In 2019, Jumbo Supermarkten, the largest grocery chain in the Netherlands with more than 670 stores, received an award for its C2FO early payment programme from Europe’s Supply Chain Finance Community Forum. The programme, which uses dynamic discounting to help Jumbo’s SME suppliers build liquidy at a faster pace, was applauded for not only helping suppliers, but for benefiting the Dutch economy and exceeding the fair business standards promoted by the government’s PayMeNow initiative (Betaalme.nu). Since implementing the programme, Jumbo’s suppliers have been paid an average of 32 days earlier.
That was in 2019. Today, with the pandemic crisis causing havoc for businesses everywhere, Jumbo is temporarily allowing its SME suppliers to receive early payment at a 0% rate through C2FO.
“With their programme of payment solutions tailored to small, medium and larger suppliers, Jumbo takes real responsibility for sustainable payment terms and is amongst a small group of companies that act as a leading example in this area,” Joost van den Hondel, an official with Betaalme.nu, said when Jumbo’s programme was awarded in November.
4. It’s corporate social responsibility with a rapid ROI
Most large corporate enterprises and their leaders are mindful of the important societal role that they play.
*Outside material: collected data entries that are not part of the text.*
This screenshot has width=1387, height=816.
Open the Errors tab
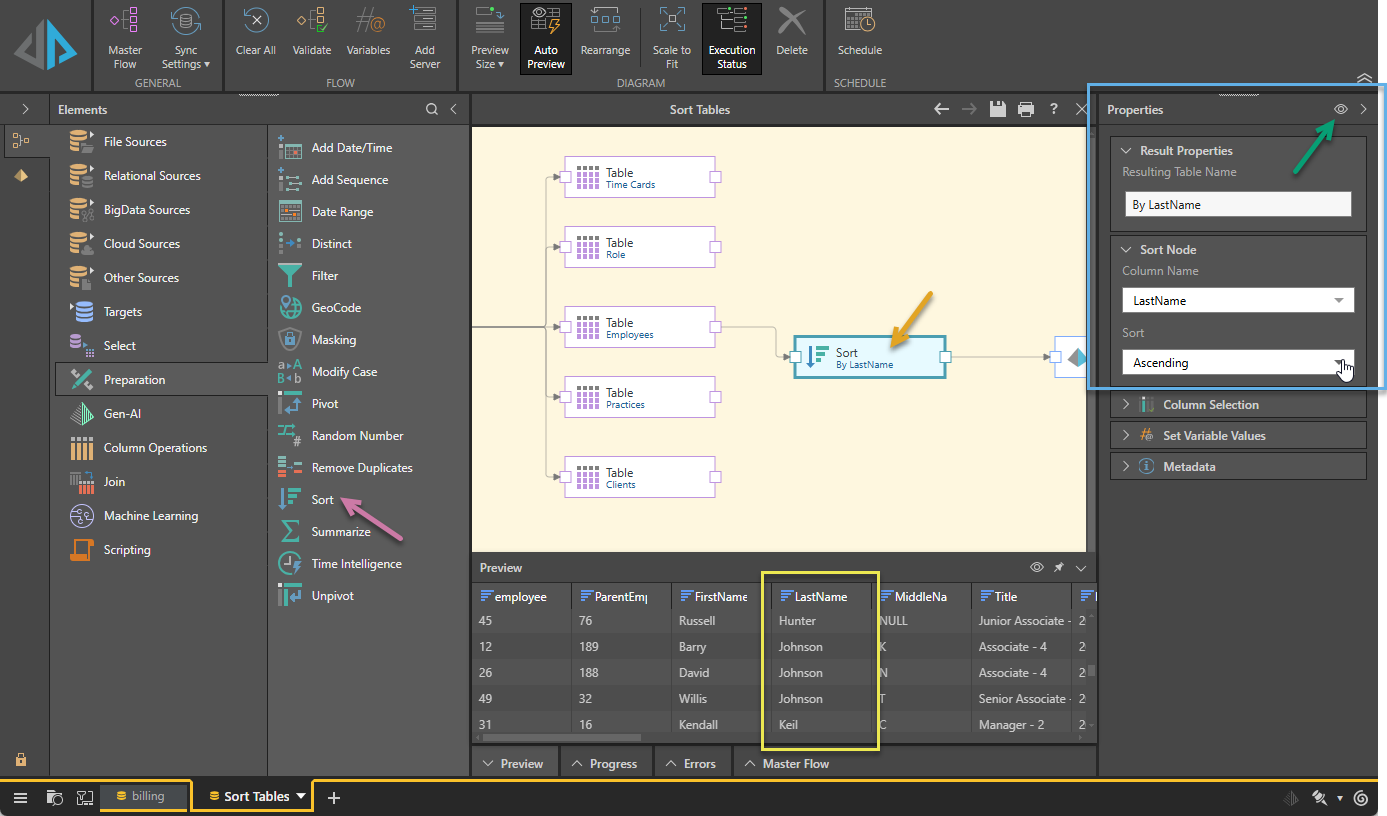[x=692, y=764]
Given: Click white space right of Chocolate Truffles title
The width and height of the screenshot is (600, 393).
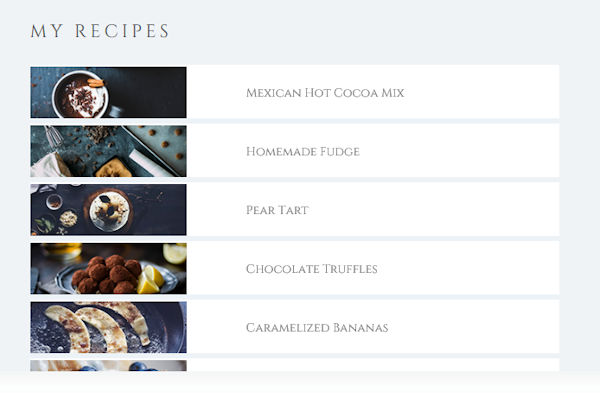Looking at the screenshot, I should (469, 269).
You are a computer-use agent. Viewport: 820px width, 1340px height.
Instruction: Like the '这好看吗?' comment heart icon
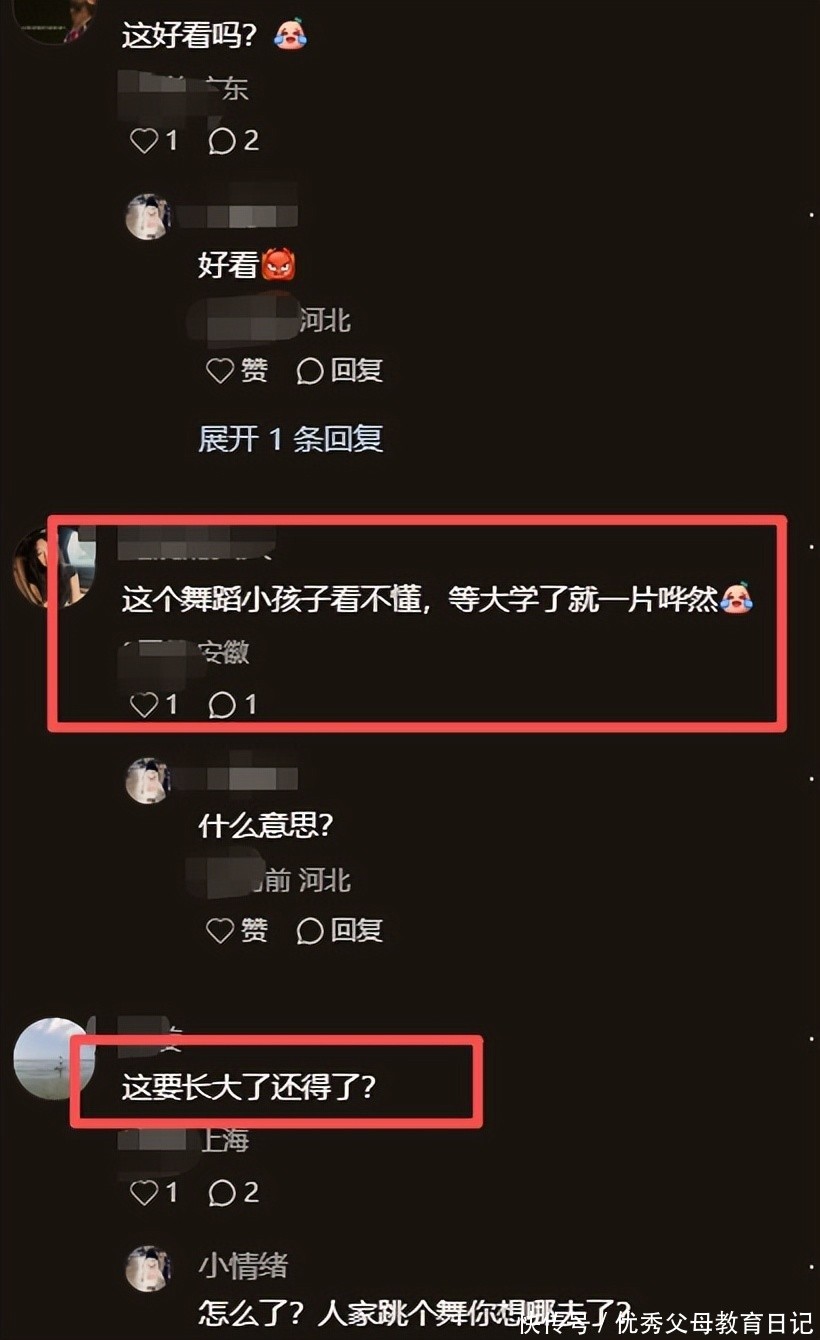(x=145, y=141)
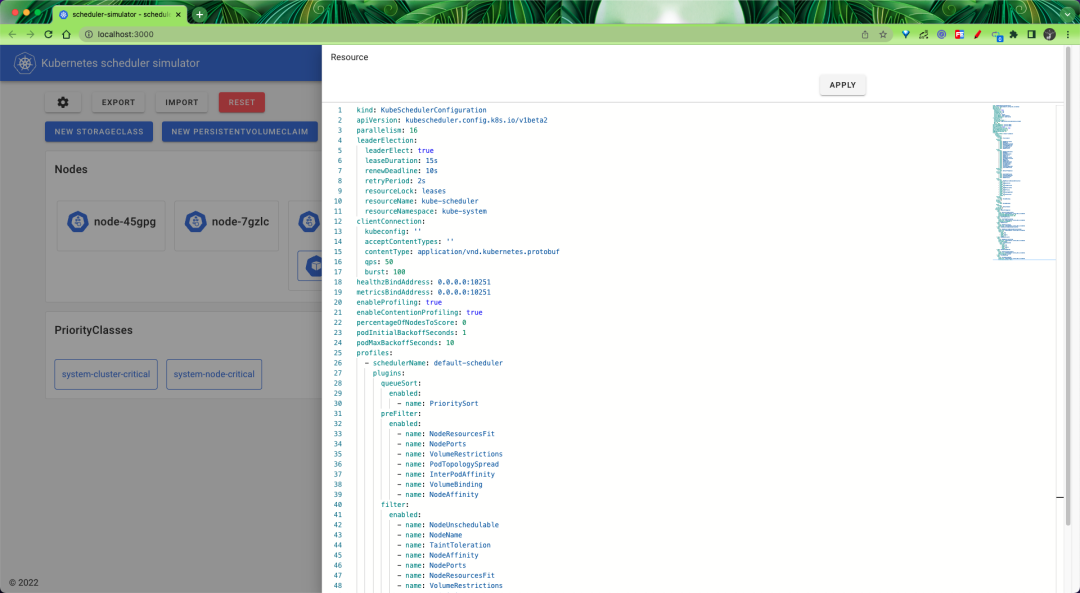Click the Chrome profile avatar icon

click(x=1049, y=33)
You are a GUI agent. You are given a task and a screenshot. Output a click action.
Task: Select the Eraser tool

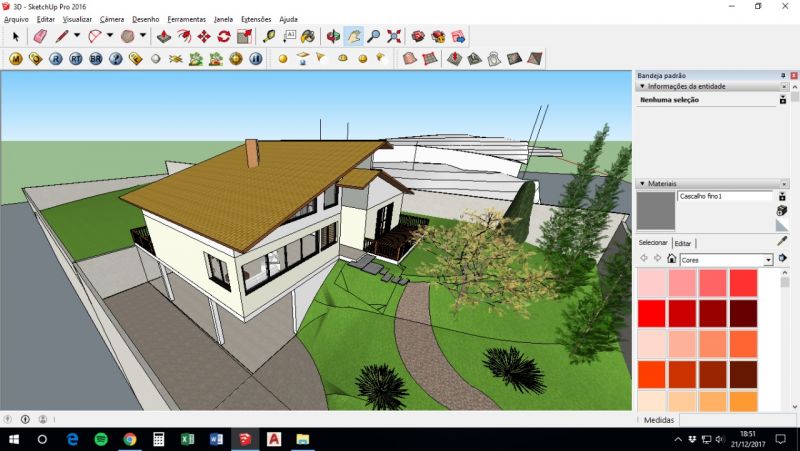[40, 36]
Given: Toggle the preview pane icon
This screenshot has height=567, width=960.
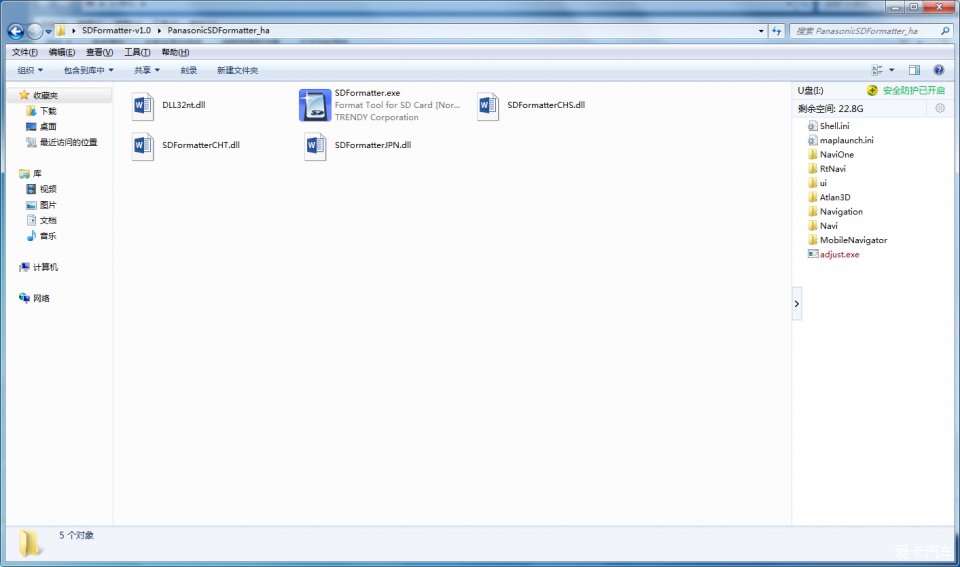Looking at the screenshot, I should [x=914, y=70].
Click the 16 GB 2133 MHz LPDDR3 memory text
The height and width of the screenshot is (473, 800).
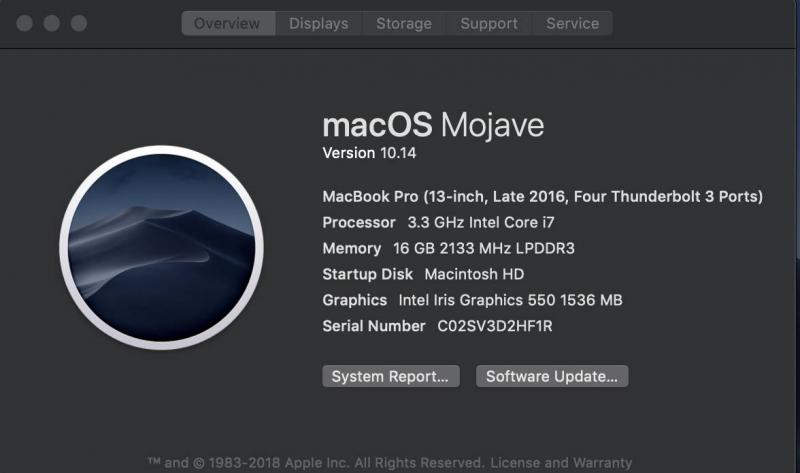484,248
Corporate efforts to help the environment, address world poverty, and solve a range of other global issues are laudable and important. These efforts are also expensive and do not generate revenue. That is not their purpose.
Early payment programmes represent a rare opportunity for corporates to do some social good and also generate a consistent return on investment. Not only are they helping their suppliers and communities, but they are creating an additional, steady revenue source. Within a few weeks of launching an early payment programme with C2FO, corporates can generate returns ranging from 4% to 9% in risk-free cash. This money can improve EBITDA, meet quarterly goals and other financial metrics, or go toward a company’s humanitarian efforts.
“This is economically beneficial to the buyer itself. It’s a win-win,” Sharp said. “And from that money, that yield, they can fund their corporate responsibility projects.”
5. It can sustain your company and supply chain
The main goal of early payment, however, is not to line large corporates’ pockets. It’s to help suppliers, particularly small to mid-sized companies that are most vulnerable to the current economic conditions.
Providing your suppliers with an easy, efficient way to generate more cash flow without borrowing from their credit lines or government loans not only will benefit your supply chain in the coming months, but in the coming years.
Supply chain sustainability depends on everyone’s business needs being met. And early payment programmes can transform the traditional buyer-supplier relationship into more of a partnership. Those corporates that have the highest level of trust with their suppliers are the ones who will emerge from the economic crisis poised for growth. Those large enterprises that choose to shield their cash at the expense of their trading partners may eventually experience a different fate.
Supply chain finance can be used to gain leverage over one’s suppliers through extended payment terms, or it can be used to lend a helping hand, Rolfe said.
“We are in the helping side of the equation,” he said. “The kicker is that if a customer, a big buyer, chooses to look after themselves, the returns they get might be phenomenal, but they’re going to end because suppliers are not going to take that forever.”
If the economic crisis sparked by COVID-19 has taught us anything, it’s the fact that we are all in this together. No individual or organization can survive alone.
For all of us, it’s an opportune time to help those in need. Businesses that close affect jobs, families and add to the burdens of governments. Early payment for suppliers is one effective way that can not only benefit your company’s immediate ecosystem, but can contribute to the health of the world economy as well.